* WHAT IS EXPECTED *
Retype each entry. Leave nothing out.

Top of GIVEN INFORMATION

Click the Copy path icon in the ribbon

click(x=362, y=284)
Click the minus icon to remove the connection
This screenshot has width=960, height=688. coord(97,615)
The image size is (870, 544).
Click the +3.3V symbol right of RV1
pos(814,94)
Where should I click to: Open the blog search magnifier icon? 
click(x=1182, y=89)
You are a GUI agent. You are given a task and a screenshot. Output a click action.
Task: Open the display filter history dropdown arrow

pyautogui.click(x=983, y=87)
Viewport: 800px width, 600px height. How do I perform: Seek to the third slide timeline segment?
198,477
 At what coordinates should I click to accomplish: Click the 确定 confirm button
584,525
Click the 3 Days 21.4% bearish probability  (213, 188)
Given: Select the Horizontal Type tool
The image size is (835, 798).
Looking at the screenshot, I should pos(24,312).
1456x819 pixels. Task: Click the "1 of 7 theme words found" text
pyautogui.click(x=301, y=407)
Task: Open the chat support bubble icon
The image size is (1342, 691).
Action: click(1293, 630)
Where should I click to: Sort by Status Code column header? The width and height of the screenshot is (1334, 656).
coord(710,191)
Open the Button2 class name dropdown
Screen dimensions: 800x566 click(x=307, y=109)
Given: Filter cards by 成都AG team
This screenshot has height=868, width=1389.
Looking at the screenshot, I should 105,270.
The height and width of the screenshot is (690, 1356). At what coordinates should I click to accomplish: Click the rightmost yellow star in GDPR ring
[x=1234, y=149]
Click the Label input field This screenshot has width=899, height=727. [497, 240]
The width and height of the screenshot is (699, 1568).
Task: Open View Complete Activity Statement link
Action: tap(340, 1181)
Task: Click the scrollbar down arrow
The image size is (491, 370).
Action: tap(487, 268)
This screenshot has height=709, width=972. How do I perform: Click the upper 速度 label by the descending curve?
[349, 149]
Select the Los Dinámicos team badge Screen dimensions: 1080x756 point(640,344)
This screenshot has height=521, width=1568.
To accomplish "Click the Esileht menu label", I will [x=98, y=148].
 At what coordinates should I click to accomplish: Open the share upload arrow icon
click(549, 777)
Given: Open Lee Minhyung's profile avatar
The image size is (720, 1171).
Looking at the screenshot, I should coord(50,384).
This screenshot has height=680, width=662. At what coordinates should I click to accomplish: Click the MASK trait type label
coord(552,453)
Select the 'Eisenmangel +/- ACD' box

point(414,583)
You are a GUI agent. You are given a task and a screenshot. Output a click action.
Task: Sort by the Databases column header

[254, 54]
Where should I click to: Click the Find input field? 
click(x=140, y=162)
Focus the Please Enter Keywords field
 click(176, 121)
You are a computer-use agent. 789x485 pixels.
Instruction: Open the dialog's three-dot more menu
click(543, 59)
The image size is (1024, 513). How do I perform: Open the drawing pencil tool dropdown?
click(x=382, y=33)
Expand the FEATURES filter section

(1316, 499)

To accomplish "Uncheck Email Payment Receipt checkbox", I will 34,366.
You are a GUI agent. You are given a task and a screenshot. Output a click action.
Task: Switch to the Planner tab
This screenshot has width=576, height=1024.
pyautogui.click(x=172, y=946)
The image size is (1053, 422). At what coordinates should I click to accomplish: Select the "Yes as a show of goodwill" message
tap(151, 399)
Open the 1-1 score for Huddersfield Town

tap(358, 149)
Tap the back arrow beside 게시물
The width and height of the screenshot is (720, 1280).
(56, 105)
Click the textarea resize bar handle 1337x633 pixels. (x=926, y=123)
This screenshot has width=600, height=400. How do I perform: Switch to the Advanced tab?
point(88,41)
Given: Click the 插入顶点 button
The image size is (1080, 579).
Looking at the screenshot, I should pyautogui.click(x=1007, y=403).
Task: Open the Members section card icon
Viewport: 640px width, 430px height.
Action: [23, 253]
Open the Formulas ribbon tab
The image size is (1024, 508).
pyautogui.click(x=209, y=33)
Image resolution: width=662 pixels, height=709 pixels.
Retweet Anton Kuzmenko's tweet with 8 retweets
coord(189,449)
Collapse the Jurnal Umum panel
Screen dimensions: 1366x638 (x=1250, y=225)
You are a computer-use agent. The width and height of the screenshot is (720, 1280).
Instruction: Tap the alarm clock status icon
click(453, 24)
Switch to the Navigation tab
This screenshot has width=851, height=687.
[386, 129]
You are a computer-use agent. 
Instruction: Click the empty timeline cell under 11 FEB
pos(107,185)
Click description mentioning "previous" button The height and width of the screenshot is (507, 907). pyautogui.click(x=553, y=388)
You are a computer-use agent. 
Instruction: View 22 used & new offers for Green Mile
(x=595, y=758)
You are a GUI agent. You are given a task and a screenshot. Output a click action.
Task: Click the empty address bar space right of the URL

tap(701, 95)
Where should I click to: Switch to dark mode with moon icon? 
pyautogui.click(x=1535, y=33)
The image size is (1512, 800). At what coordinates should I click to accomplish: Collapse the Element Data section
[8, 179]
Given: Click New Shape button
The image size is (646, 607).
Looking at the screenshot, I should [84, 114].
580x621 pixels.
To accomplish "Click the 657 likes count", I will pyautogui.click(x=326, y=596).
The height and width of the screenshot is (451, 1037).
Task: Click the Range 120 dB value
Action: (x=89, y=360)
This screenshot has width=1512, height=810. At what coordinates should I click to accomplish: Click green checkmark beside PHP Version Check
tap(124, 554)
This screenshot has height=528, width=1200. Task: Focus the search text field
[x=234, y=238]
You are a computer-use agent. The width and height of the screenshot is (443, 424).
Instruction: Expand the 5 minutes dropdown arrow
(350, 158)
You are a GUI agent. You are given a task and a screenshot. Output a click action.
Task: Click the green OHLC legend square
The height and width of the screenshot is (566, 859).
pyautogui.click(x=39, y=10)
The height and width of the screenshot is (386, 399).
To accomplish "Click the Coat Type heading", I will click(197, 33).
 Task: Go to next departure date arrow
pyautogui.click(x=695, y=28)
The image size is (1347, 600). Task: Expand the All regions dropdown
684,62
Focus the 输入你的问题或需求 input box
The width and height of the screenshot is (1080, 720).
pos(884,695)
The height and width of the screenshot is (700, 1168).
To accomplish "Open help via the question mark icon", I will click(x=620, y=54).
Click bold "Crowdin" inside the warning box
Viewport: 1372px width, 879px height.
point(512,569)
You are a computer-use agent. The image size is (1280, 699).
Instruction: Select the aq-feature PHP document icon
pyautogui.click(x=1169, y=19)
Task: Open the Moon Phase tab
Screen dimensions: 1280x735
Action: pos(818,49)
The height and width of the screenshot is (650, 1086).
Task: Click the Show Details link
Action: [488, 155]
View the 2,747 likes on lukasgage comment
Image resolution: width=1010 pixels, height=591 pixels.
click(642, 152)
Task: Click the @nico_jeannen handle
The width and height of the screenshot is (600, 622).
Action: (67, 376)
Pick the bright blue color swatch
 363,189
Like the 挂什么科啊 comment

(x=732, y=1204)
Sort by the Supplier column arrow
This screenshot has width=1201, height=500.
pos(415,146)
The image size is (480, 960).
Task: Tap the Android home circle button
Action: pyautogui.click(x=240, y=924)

Bottom of GIVEN INFORMATION

* REPLY TO THE EXERCISE *
Click the Copy path icon in the ribbon

click(x=362, y=284)
Click the minus icon to remove the connection
This screenshot has width=960, height=688. coord(97,615)
The image size is (870, 544).
Click the +3.3V symbol right of RV1
pos(814,94)
Where should I click to: Open the blog search magnifier icon? 
click(x=1182, y=89)
You are a GUI agent. You are given a task and a screenshot. Output a click action.
Task: Open the display filter history dropdown arrow

pyautogui.click(x=983, y=87)
Viewport: 800px width, 600px height. How do I perform: Seek to the third slide timeline segment?
198,477
 At what coordinates should I click to accomplish: Click the 确定 confirm button
584,525
Click the 3 Days 21.4% bearish probability  (213, 188)
Given: Select the Horizontal Type tool
The image size is (835, 798).
Looking at the screenshot, I should pos(24,312).
1456x819 pixels. Task: Click the "1 of 7 theme words found" text
pyautogui.click(x=301, y=407)
Task: Open the chat support bubble icon
The image size is (1342, 691).
Action: click(1293, 630)
Where should I click to: Sort by Status Code column header? The width and height of the screenshot is (1334, 656).
coord(710,191)
Open the Button2 class name dropdown
Screen dimensions: 800x566 click(x=307, y=109)
Given: Filter cards by 成都AG team
This screenshot has height=868, width=1389.
Looking at the screenshot, I should 105,270.
The height and width of the screenshot is (690, 1356). At what coordinates should I click to accomplish: Click the rightmost yellow star in GDPR ring
[x=1234, y=149]
Click the Label input field This screenshot has width=899, height=727. [497, 240]
The width and height of the screenshot is (699, 1568).
Task: Open View Complete Activity Statement link
Action: tap(340, 1181)
Task: Click the scrollbar down arrow
The image size is (491, 370).
Action: tap(487, 268)
This screenshot has height=709, width=972. How do I perform: Click the upper 速度 label by the descending curve?
[349, 149]
Select the Los Dinámicos team badge Screen dimensions: 1080x756 point(640,344)
This screenshot has height=521, width=1568.
To accomplish "Click the Esileht menu label", I will [x=98, y=148].
 At what coordinates should I click to accomplish: Open the share upload arrow icon
click(549, 777)
Given: Open Lee Minhyung's profile avatar
The image size is (720, 1171).
Looking at the screenshot, I should coord(50,384).
This screenshot has height=680, width=662. At what coordinates should I click to accomplish: Click the MASK trait type label
coord(552,453)
Select the 'Eisenmangel +/- ACD' box

point(414,583)
You are a GUI agent. You are given a task and a screenshot. Output a click action.
Task: Sort by the Databases column header

[254, 54]
Where should I click to: Click the Find input field? 
click(x=140, y=162)
Focus the Please Enter Keywords field
 click(176, 121)
You are a computer-use agent. 789x485 pixels.
Instruction: Open the dialog's three-dot more menu
click(543, 59)
The image size is (1024, 513). How do I perform: Open the drawing pencil tool dropdown?
click(x=382, y=33)
Expand the FEATURES filter section

(1316, 499)

To accomplish "Uncheck Email Payment Receipt checkbox", I will 34,366.
You are a GUI agent. You are given a task and a screenshot. Output a click action.
Task: Switch to the Planner tab
This screenshot has width=576, height=1024.
pyautogui.click(x=172, y=946)
The image size is (1053, 422). At what coordinates should I click to accomplish: Select the "Yes as a show of goodwill" message
tap(151, 399)
Open the 1-1 score for Huddersfield Town

tap(358, 149)
Tap the back arrow beside 게시물
The width and height of the screenshot is (720, 1280).
(56, 105)
Click the textarea resize bar handle 1337x633 pixels. (x=926, y=123)
This screenshot has width=600, height=400. How do I perform: Switch to the Advanced tab?
point(88,41)
Given: Click the 插入顶点 button
The image size is (1080, 579).
Looking at the screenshot, I should pyautogui.click(x=1007, y=403).
Task: Open the Members section card icon
Viewport: 640px width, 430px height.
Action: [23, 253]
Open the Formulas ribbon tab
The image size is (1024, 508).
pyautogui.click(x=209, y=33)
Image resolution: width=662 pixels, height=709 pixels.
Retweet Anton Kuzmenko's tweet with 8 retweets
coord(189,449)
Collapse the Jurnal Umum panel
Screen dimensions: 1366x638 (x=1250, y=225)
You are a computer-use agent. The width and height of the screenshot is (720, 1280).
Instruction: Tap the alarm clock status icon
click(453, 24)
Switch to the Navigation tab
This screenshot has width=851, height=687.
[386, 129]
You are a computer-use agent. 
Instruction: Click the empty timeline cell under 11 FEB
pos(107,185)
Click description mentioning "previous" button The height and width of the screenshot is (507, 907). pyautogui.click(x=553, y=388)
You are a computer-use agent. 
Instruction: View 22 used & new offers for Green Mile
(x=595, y=758)
You are a GUI agent. You are given a task and a screenshot. Output a click action.
Task: Click the empty address bar space right of the URL

tap(701, 95)
Where should I click to: Switch to dark mode with moon icon? 
pyautogui.click(x=1535, y=33)
The image size is (1512, 800). At what coordinates should I click to accomplish: Collapse the Element Data section
[8, 179]
Given: Click New Shape button
The image size is (646, 607).
Looking at the screenshot, I should [84, 114].
580x621 pixels.
To accomplish "Click the 657 likes count", I will pyautogui.click(x=326, y=596).
The height and width of the screenshot is (451, 1037).
Task: Click the Range 120 dB value
Action: (x=89, y=360)
This screenshot has width=1512, height=810. At what coordinates should I click to accomplish: Click green checkmark beside PHP Version Check
tap(124, 554)
This screenshot has height=528, width=1200. Task: Focus the search text field
[x=234, y=238]
You are a computer-use agent. The width and height of the screenshot is (443, 424).
Instruction: Expand the 5 minutes dropdown arrow
(350, 158)
You are a GUI agent. You are given a task and a screenshot. Output a click action.
Task: Click the green OHLC legend square
The height and width of the screenshot is (566, 859).
pyautogui.click(x=39, y=10)
The height and width of the screenshot is (386, 399).
To accomplish "Click the Coat Type heading", I will click(197, 33).
 Task: Go to next departure date arrow
pyautogui.click(x=695, y=28)
The image size is (1347, 600). Task: Expand the All regions dropdown
684,62
Focus the 输入你的问题或需求 input box
The width and height of the screenshot is (1080, 720).
pos(884,695)
The height and width of the screenshot is (700, 1168).
To accomplish "Open help via the question mark icon", I will click(x=620, y=54).
Click bold "Crowdin" inside the warning box
Viewport: 1372px width, 879px height.
point(512,569)
You are a computer-use agent. The image size is (1280, 699).
Instruction: Select the aq-feature PHP document icon
pyautogui.click(x=1169, y=19)
Task: Open the Moon Phase tab
Screen dimensions: 1280x735
Action: pos(818,49)
The height and width of the screenshot is (650, 1086).
Task: Click the Show Details link
Action: [488, 155]
View the 2,747 likes on lukasgage comment
Image resolution: width=1010 pixels, height=591 pixels.
click(642, 152)
Task: Click the @nico_jeannen handle
The width and height of the screenshot is (600, 622).
Action: (67, 376)
Pick the bright blue color swatch
 363,189
Like the 挂什么科啊 comment

(x=732, y=1204)
Sort by the Supplier column arrow
This screenshot has width=1201, height=500.
pos(415,146)
The image size is (480, 960).
Task: Tap the Android home circle button
Action: pyautogui.click(x=240, y=924)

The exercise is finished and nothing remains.